The historic ship was originally launched on St Patrick’s Day in 1939 shortly before the outbreak of World War II. She was built as a town-class light cruiser for the Royal Navy but after the outbreak of war she saw a great deal of action acting as a blockade ship, escorting convoys and in battle. After being struck by a German mine she underwent repairs and returned to action in 1942, going on to play a pivotal role in the Normandy landings. She is one of only three remaining vessels from the bombardment fleet which supported the Normandy landings on 6 June 1944 – the other two are now moored in the United States. Her bombardment of the German gun battery at La Marefontaine at Gold and Juno beaches meant that the battery was able to play no meaningful part in the defence of the beaches, allowing large numbers of allied troops to land in relative safety.
Legend has it that HMS Belfast fired the opening shots at the Normandy landings on 6th June 1944, however the ship’s log confirms her first shots were actually fired four minutes after the first shot from a ship lying just to her west. During her 33 days supporting the landings, HMS Belfast fired an incredible total of over 5,000 shells and the force from the constant firing of her impressive armament of guns cracked the crew’s loos! The invasion of Normandy was the last time HMS Belfast fired her guns. In July of that year, she set sail for Plymouth Devonport and a well-earned refit, before being despatched to the Far East.
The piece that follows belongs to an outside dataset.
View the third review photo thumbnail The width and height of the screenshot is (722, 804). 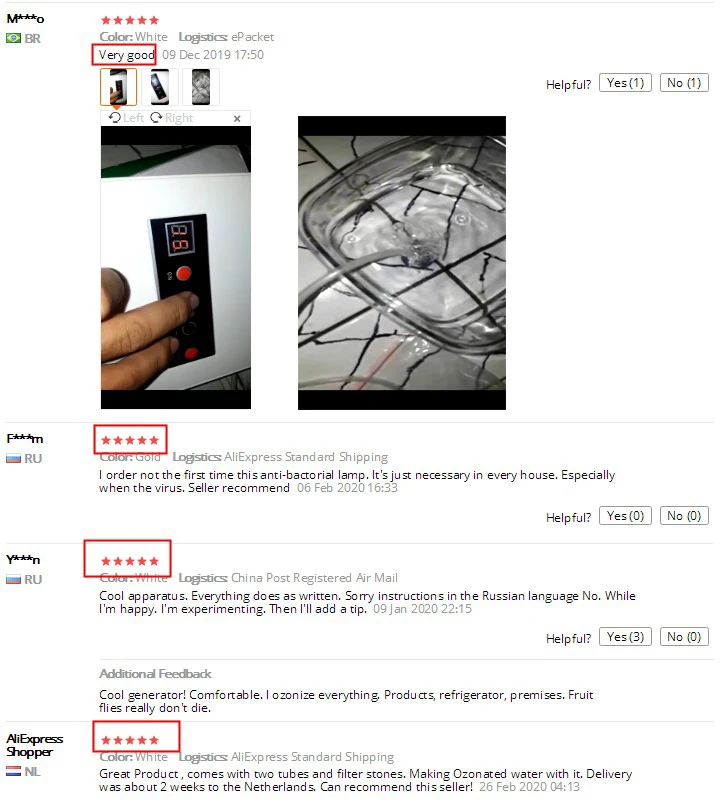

A final fascinating fact about HMS Belfast: as she sits by Tower Bridge her guns are trained and elevated in such a way that they are aimed directly at the London Gateway (or Scratchwood Services), the last service station on the M1 before you get to London. The service station was chosen as the hypothetical target for obliteration as it happens to sit neatly on the radius of the guns’ comfortable range (about 18.5 km at 45º elevation). Of course, the guns are no longer loaded or capable of firing, so you’re pretty safe if you stop there for a sandwich!